Caso Ruby, Boccasini: “In Questura quasi un attacco militare”

boccassiniLa sera tra il 27 e il28 maggio del 2010 presso la Questura di Milano ci fu un vero e proprio accerchiamento, “quasi un attacco militare”: lo sostiene il pubblico ministero Ilda Boccassini davanti ai giudici della quarta sezione penale del Tribunale del capoluogo lombardo, dove si è svolta oggi l’udienza del processo sul cosiddetto “Caso Ruby“.  Nell’udienza, che prevedeva la replica alle 16 eccezioni presentate dai legali di Berlusconi, il pm ha definito “palese” la presenza di persone che si prostituivano nelle serate nella residenza del premier. La Boccassini parla di attacco militare in riferimento a quello che successe la notte in cui Berlusconi telefonò in questura per far rilasciare Ruby; secondo il pm quella notte ci fu “un accerchiamento militare che si diresse tutto in Questura”, con l’arrivo in successione prima di Nicole Minetti e poi di Michelle Conceicao.

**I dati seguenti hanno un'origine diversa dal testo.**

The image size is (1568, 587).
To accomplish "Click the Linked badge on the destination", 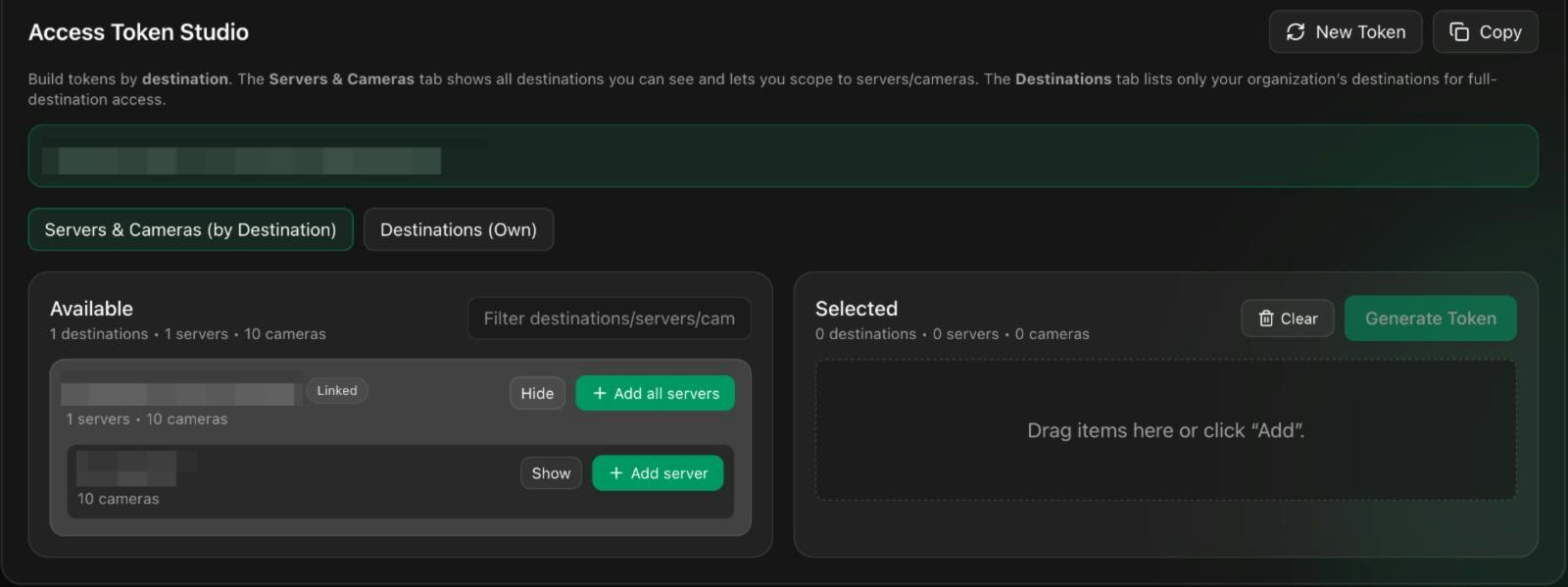I will pos(337,391).
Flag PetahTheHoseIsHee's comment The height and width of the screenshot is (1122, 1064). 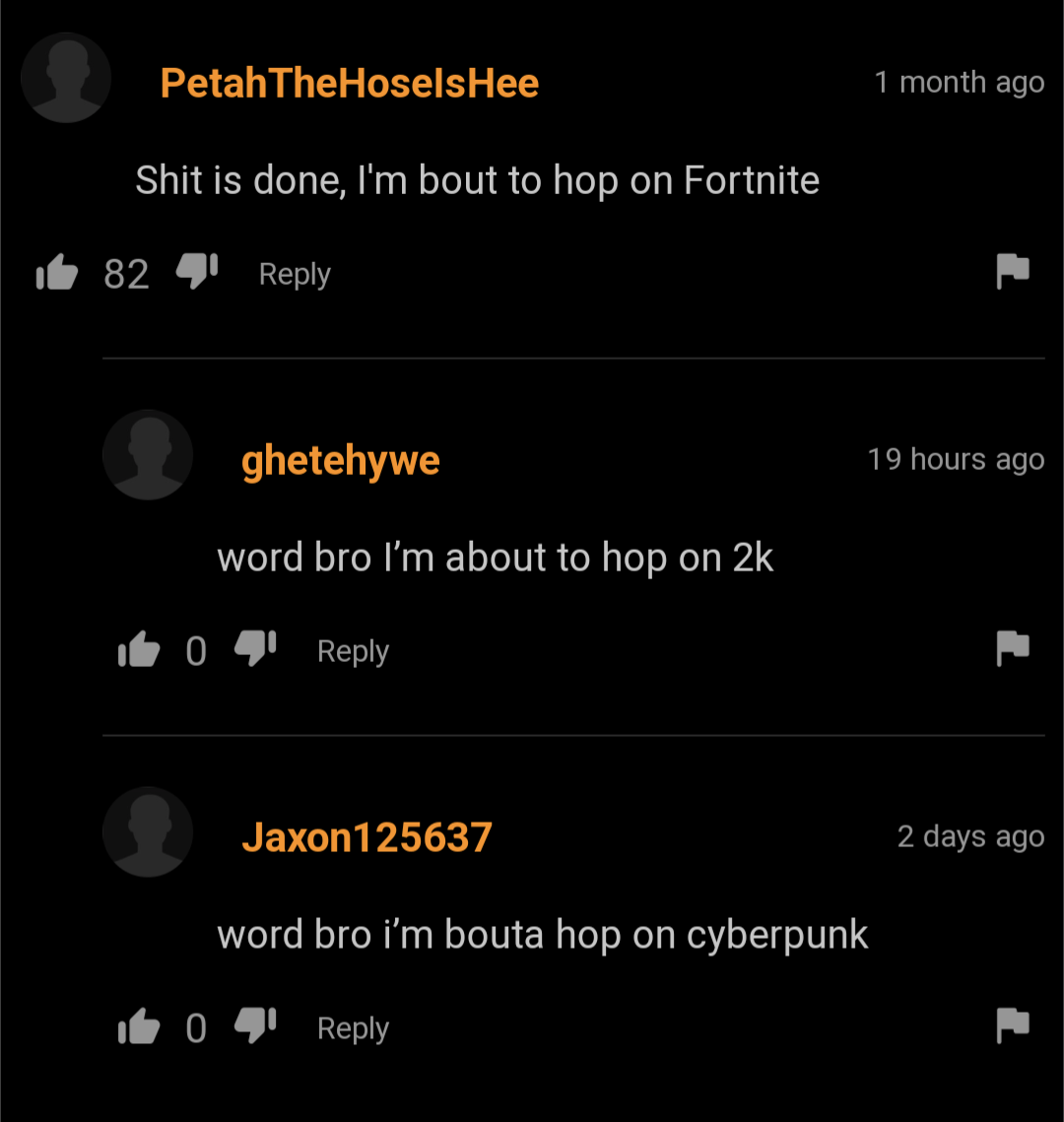click(1013, 272)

Punto per punto l’accusa ha ribattuto alle eccezioni presentate dalla difesa, chiarendo come non si sia trattata di un’indagine mirata contro il Presidente del Consiglio ma di un’inchiesta nata per indagare sui  rapporti tra “Nicole Minetti, Lele Mora ed Emilio Fede in relazione al reato di induzione alla prostituzione anche minorile”. La Boccassini replica alla contestazione della difesa, secondo cui ci sono state delle violazioni dei diritti della difesa (“Come si fa a parlare di questa tesi se gli avvocati della difesa, ancora prima dell’invito a comparire sapevano più della Procura?” domanda ai giudici) e sul  presunto utilizzo di intercettazioni di Berlusconi senza l’autorizzazione del Parlamento ribatte asserendo che “negli elementi di prova che sono stati evidenziati in parte nell’invito a comparire, e comunque nella richiesta di decreto di giudizio immediato, troverete solo i dati delle telefonate con il presidente del Consiglio confermate dai testi che hanno ammesso di aver parlato con lui”.

berlusconi

La Boccassini è sicura che il procedimento debba continuare a Milano (e non essere spostato a Monza come richiesto dalla difesa) in quanto è nel capoluogo lombardo che “tutto inizia” e ” tutto termina”, mentre sulla richiesta di trasferimento degli atti al Tribunale dei Ministri, il pm afferma che l’eccezione è da rigettare poichè non si può parlare di reato ministeriale in quanto non è stato commesso dal premier nello svolgimento delle sue funzioni.